Social preferences

Social preferences describe the human tendency to not only care about one's own material payoff, but also the reference group's payoff or/and the intention that leads to the payoff.[1] Social preferences are studied extensively in behavioral and experimental economics and social psychology. Types of social preferences include altruism, fairness, reciprocity, and inequity aversion.[2] The field of economics originally assumed that humans were rational economic actors, and as it became apparent that this was not the case, the field began to change. The research of social preferences in economics started with lab experiments in 1980, where experimental economists found subjects' behavior deviated systematically from self-interest behavior in economic games such as ultimatum game and dictator game. These experimental findings then inspired various new economic models to characterize agent's altruism, fairness and reciprocity concern between 1990 and 2010. More recently, there are growing amounts of field experiments that study the shaping of social preference and its applications throughout society.[1][3]

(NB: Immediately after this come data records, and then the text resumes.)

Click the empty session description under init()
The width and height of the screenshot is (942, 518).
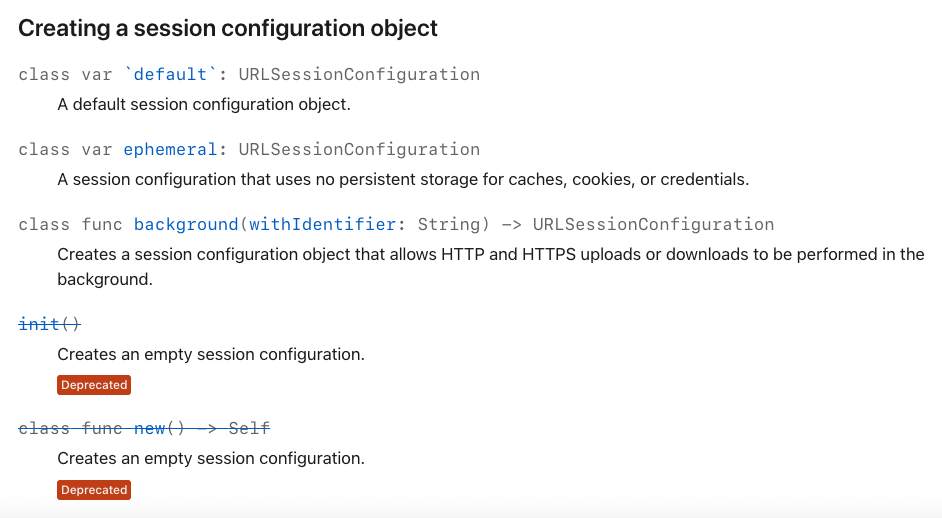(x=211, y=355)
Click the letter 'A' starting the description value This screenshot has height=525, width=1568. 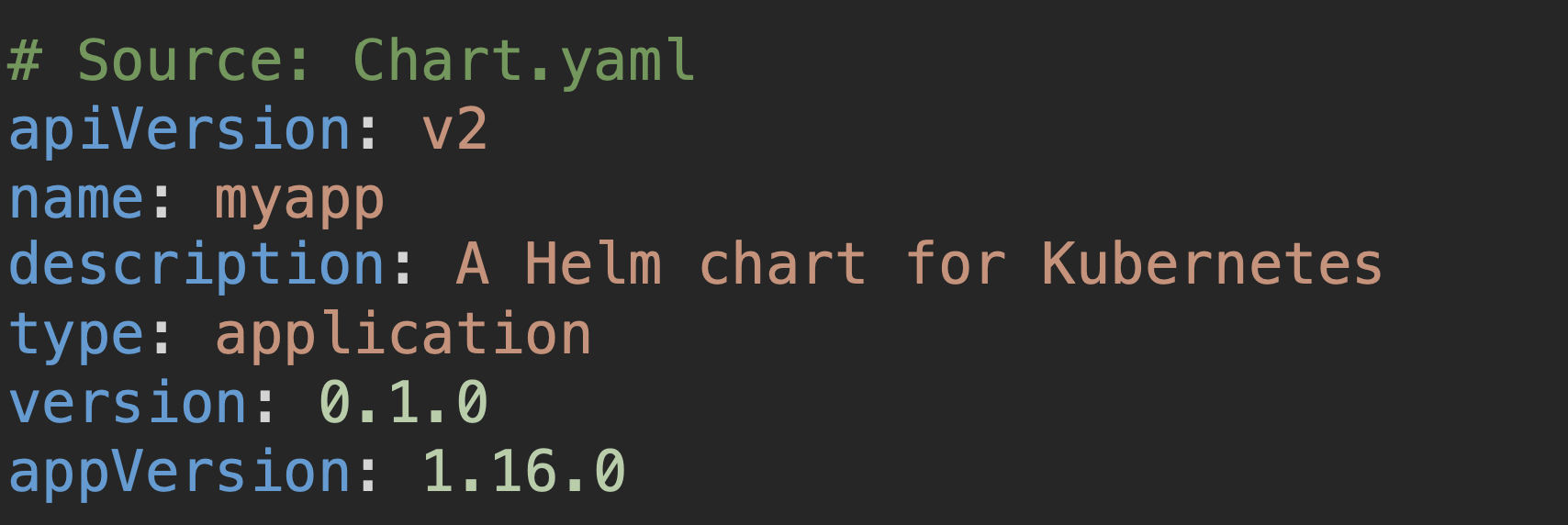pos(473,264)
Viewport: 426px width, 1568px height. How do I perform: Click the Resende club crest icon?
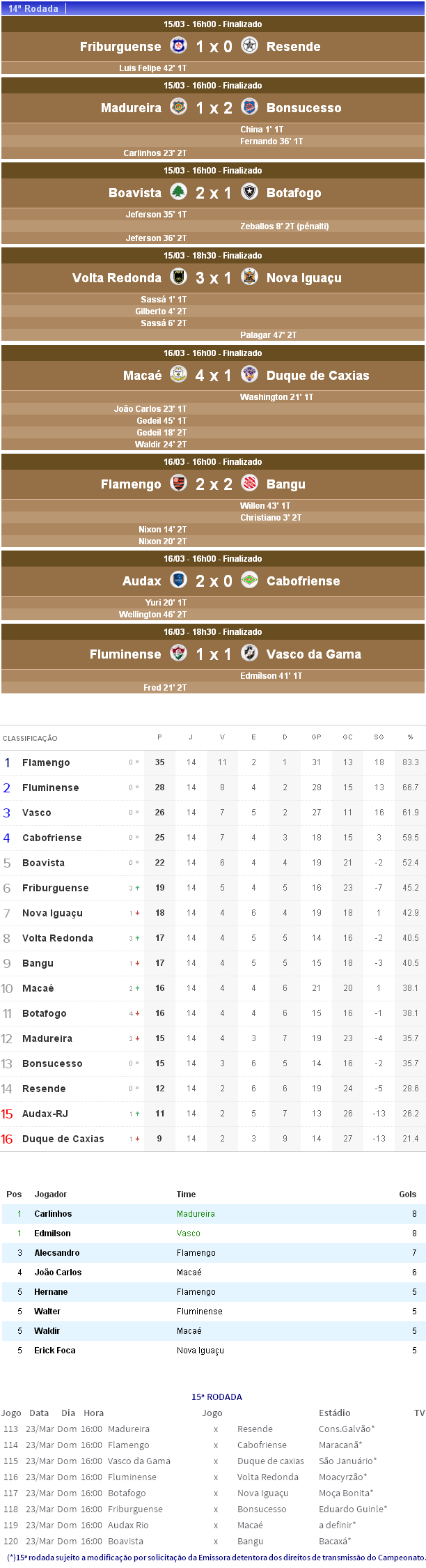point(249,45)
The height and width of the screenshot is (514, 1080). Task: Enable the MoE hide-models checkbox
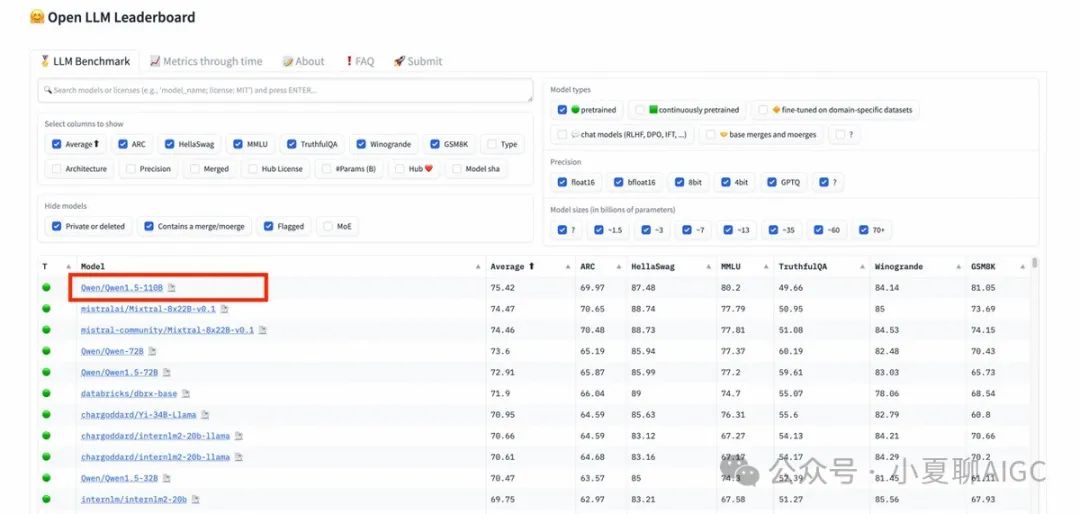click(x=327, y=226)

  1. ^ a b Carpenter, Jeffrey (2008). "Social Preferences". The New Palgrave Dictionary of Economics. pp. 1–5. doi:10.1057/978-1-349-95121-5_1974-1. ISBN 978-1-349-95121-5.
  2. ^ "Social preferences". behavioraleconomics.com | The BE Hub. Retrieved 2019-11-25.
  3. ^ Kianpour, Mazaher; Øverby, Harald; Kowalski, Stewart; Frantz, Christopher (2019). "Social Preferences in Decision Making Under Cybersecurity Risks and Uncertainties". HCI for Cybersecurity, Privacy and Trust. Lecture Notes in Computer Science. Vol. 11594. pp. 149–163. doi:10.1007/978-3-030-22351-9_10. hdl:11250/2651189. ISBN 978-3-030-22350-2. S2CID 197418470.